Can you reproduce the written evidence on post-Brexit trade arrangements below, word for word?

_DOCUMENT EXTRACT_.
■ ■ ■ ■ ■

Written Evidence: UNECA

David Luke, Coordinator, African Trade Policy Centre, UN Economic Commission for Africa

Trade Policies

How would existing trade arrangements look immediately after Brexit?

When the UK joined the European Economic Community 43 years ago it transferred all authority for its trade agreements to the Community. In 2014, much of the UK’s 1.1 trillion dollars in trade was channelled through these clear and predictable legal and institutional frameworks.

The EU has Free Trade Agreements (FTAs) inforce with 96[1] countries representing more than a third of world GDP.  Preliminary WTO notifications have been made for FTAs with a further 35 countries, worth another 38 percent of world GDP. Once concluded the EU would have FTAs with 131 countries representing about 70 percent of world GDP. And at least another 20 countries are involved in EU trade negotiations which have not yet been given preliminary WTO notifications.

The EU also offers its Everything But Arms (EBA) to Least Developed Countries and a Generalized System of Preferences (GSP) arrangement to further Developing Countries.

As for Africa, as well as the Caribbean and Pacific, the UK’s formal trade relationships were set to have been secured within the Economic Partnership Agreements (EPAs) between the EU and regional country groupings, including West Africa, Central Africa, the East African Community, Eastern and Southern Africa, the South African Development Community, the Caribbean, and the Pacific.

Most of the EPAs, which the EU fought hard to conclude, are in the process of being signed following more than a decade of negotiations with the respective country blocs. They mark the evolution of trading arrangements between these countries which have developed from the Lomé Conventions beginning in 1975 and the Cotonou Agreement in 2000.

It is notable that a centrepiece of the Brexit campaign was to reassert stronger trading relationships with its Commonwealth countries. But there is also the complication that Cyprus and Malta are Commonwealth countries and EU member states.  Yet even if the UK can prioritise such negotiations, the UK may be unable to secure arrangements preferable to the EU due to an EPA clause which requires the EPA countries to also share with the EU any preferable conditions granted in other agreements. The UK will now need to re-consider the post-Brexit alternatives to the approximately 151 countries with which the EU now has, or is currently negotiating, trade agreements, including the EPAs, as well as its place within the WTO.

■ ■ ■ ■ ■

_ENTRIES_.
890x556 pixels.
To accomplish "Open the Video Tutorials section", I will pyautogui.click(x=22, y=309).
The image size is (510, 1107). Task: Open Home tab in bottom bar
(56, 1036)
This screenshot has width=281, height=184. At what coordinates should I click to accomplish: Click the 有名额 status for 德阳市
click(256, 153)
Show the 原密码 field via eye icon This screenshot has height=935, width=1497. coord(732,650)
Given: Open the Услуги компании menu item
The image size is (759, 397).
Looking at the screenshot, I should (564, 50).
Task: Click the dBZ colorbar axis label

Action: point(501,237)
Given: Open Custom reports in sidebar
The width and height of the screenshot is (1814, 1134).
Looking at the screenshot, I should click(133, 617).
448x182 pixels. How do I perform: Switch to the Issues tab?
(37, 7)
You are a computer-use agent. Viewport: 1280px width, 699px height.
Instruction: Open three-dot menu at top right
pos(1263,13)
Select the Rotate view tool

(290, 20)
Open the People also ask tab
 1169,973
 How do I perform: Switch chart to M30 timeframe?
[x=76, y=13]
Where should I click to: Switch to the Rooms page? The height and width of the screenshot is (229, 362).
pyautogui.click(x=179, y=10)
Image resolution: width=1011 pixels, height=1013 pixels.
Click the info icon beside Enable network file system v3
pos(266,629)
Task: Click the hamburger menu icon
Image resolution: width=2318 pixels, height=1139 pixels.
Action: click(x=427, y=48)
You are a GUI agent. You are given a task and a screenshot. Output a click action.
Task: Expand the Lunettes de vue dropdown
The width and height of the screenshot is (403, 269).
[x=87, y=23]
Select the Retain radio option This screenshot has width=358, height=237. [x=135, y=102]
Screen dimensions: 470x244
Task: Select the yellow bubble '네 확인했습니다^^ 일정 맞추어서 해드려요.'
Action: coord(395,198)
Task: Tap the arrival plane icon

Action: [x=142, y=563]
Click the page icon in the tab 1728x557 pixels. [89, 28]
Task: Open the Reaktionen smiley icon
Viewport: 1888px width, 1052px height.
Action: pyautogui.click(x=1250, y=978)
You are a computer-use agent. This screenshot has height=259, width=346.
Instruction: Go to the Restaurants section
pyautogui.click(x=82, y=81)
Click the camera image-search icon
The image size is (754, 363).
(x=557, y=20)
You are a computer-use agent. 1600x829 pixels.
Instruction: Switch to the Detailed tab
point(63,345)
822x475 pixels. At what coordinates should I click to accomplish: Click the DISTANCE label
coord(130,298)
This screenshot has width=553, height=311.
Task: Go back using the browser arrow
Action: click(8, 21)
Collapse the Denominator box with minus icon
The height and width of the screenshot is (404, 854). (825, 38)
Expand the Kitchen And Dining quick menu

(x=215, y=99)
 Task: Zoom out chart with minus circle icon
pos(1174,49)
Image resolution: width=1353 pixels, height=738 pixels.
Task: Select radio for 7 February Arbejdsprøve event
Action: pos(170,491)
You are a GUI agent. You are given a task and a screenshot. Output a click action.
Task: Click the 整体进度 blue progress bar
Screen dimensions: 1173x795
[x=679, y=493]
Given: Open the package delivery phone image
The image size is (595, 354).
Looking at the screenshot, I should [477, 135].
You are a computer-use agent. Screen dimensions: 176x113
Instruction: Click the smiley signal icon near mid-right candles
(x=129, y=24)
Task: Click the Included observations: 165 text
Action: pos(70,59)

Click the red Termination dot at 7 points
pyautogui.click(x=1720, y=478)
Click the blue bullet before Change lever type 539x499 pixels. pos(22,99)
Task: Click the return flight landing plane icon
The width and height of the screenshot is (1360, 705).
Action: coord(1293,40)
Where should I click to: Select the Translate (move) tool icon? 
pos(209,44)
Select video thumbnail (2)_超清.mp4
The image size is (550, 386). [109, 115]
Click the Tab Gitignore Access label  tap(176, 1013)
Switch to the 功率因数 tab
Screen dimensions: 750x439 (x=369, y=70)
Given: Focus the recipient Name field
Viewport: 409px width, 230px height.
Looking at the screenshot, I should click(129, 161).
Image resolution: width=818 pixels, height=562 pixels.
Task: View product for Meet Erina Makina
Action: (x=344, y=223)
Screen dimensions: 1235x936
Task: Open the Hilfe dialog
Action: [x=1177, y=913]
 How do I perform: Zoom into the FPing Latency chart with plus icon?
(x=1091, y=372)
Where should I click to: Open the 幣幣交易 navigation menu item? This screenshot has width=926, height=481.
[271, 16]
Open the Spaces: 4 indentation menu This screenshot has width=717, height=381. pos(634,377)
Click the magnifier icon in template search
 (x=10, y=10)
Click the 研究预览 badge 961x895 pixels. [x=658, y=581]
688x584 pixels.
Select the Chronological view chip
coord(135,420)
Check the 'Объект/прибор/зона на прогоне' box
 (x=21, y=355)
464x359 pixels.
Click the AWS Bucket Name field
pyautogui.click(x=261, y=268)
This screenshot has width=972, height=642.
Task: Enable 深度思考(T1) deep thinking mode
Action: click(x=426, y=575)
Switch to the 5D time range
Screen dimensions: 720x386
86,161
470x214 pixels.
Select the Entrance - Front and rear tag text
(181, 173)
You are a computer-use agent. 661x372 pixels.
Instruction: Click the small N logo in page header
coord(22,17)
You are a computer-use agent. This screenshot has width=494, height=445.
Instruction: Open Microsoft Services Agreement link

■ ■ ■ ■ ■

_TASK RESPONSE_.
Written Evidence: UNECA

David Luke, Coordinator, African Trade Policy Centre, UN Economic Commission for Africa

Trade Policies

How would existing trade arrangements look immediately after Brexit?

When the UK joined the European Economic Community 43 years ago it transferred all authority for its trade agreements to the Community. In 2014, much of the UK’s 1.1 trillion dollars in trade was channelled through these clear and predictable legal and institutional frameworks.

The EU has Free Trade Agreements (FTAs) inforce with 96[1] countries representing more than a third of world GDP.  Preliminary WTO notifications have been made for FTAs with a further 35 countries, worth another 38 percent of world GDP. Once concluded the EU would have FTAs with 131 countries representing about 70 percent of world GDP. And at least another 20 countries are involved in EU trade negotiations which have not yet been given preliminary WTO notifications.

The EU also offers its Everything But Arms (EBA) to Least Developed Countries and a Generalized System of Preferences (GSP) arrangement to further Developing Countries.

As for Africa, as well as the Caribbean and Pacific, the UK’s formal trade relationships were set to have been secured within the Economic Partnership Agreements (EPAs) between the EU and regional country groupings, including West Africa, Central Africa, the East African Community, Eastern and Southern Africa, the South African Development Community, the Caribbean, and the Pacific.

Most of the EPAs, which the EU fought hard to conclude, are in the process of being signed following more than a decade of negotiations with the respective country blocs. They mark the evolution of trading arrangements between these countries which have developed from the Lomé Conventions beginning in 1975 and the Cotonou Agreement in 2000.

It is notable that a centrepiece of the Brexit campaign was to reassert stronger trading relationships with its Commonwealth countries. But there is also the complication that Cyprus and Malta are Commonwealth countries and EU member states.  Yet even if the UK can prioritise such negotiations, the UK may be unable to secure arrangements preferable to the EU due to an EPA clause which requires the EPA countries to also share with the EU any preferable conditions granted in other agreements. The UK will now need to re-consider the post-Brexit alternatives to the approximately 151 countries with which the EU now has, or is currently negotiating, trade agreements, including the EPAs, as well as its place within the WTO.